The loggerhead, which has been named Squirt, is responding well
A loggerhead turtle has been rescued after stranding on a beach in Cornwall.
The six-inch (15cm) juvenile was discovered on Loe Bar, near Porthleven, on Monday afternoon by Rose Ledbury from Warwick.
It was surrounded by a number of stranded Portuguese man-of-war jellyfish - one of the loggerhead's staple foods.
The turtle is recovering in a special quarantine unit at the Blue Reef Aquarium in Newquay.
Loggerhead turtles were listed as an endangered species in 1978. Most are born along the coast of Mexico and Florida, although there are separate populations in the Mediterranean and the Middle East.
Cornwall Wildlife Trust said although it was very unusual, it was not unheard of for a rare loggerhead to wash up in South West Waters.
The trust's marine strandings officer Jan Loverage said seven had been found since 2006.
"If a turtle is found the public shouldn't put it back in the sea," she told BBC News.
"The reason they look like they're dead is because the water is too cold for them."

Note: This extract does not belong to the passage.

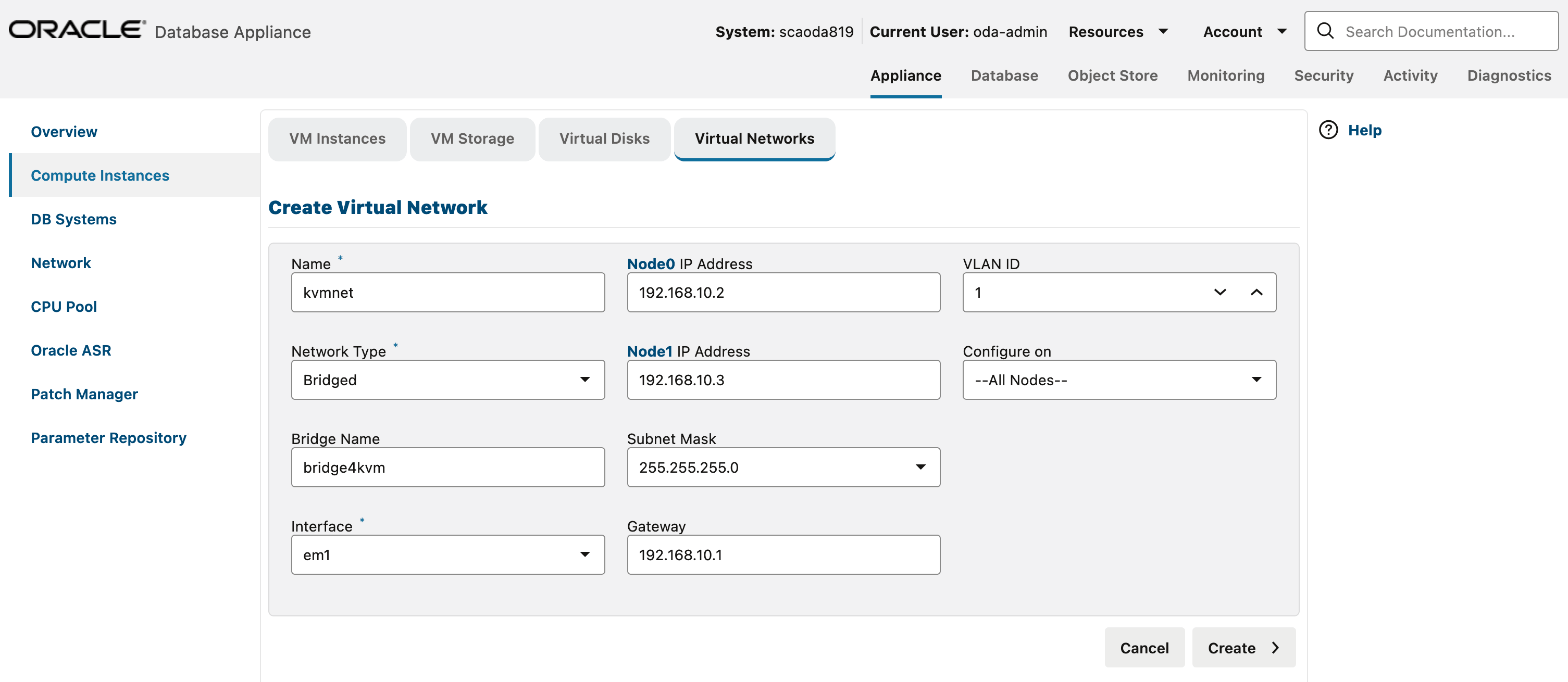Click the Create button
The height and width of the screenshot is (682, 1568).
(x=1231, y=647)
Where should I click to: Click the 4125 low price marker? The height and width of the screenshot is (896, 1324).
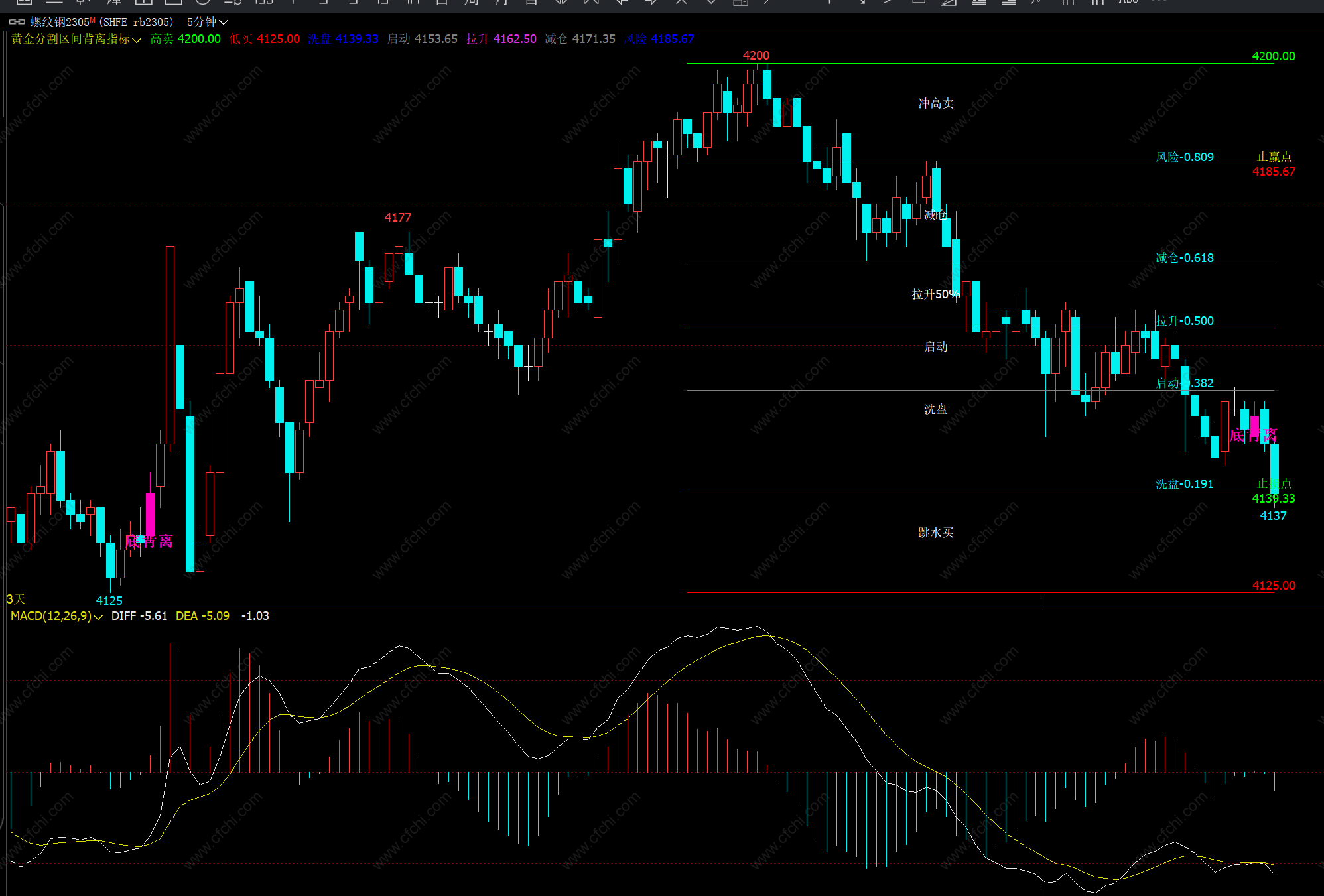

The turtle, which has been named Squirt, is said to be responding well to treatment and is already eating mackerel.
Once he has fully recovered, the plan is to take to Squirt to the Canary Islands and release him.
"It's extremely fortunate Rose rescued him when she did because loggerheads simply would not be able to survive for any length of time in British waters," aquarium curator Matt Slater said.
"They are prone to hypothermia and are vulnerable to getting caught in fishing nets and other marine flotsam and jetsam."
An adult loggerhead which was found off the Gower Peninsula in South Wales last year was nursed back to health by the Cornish aquarium and released in January this year.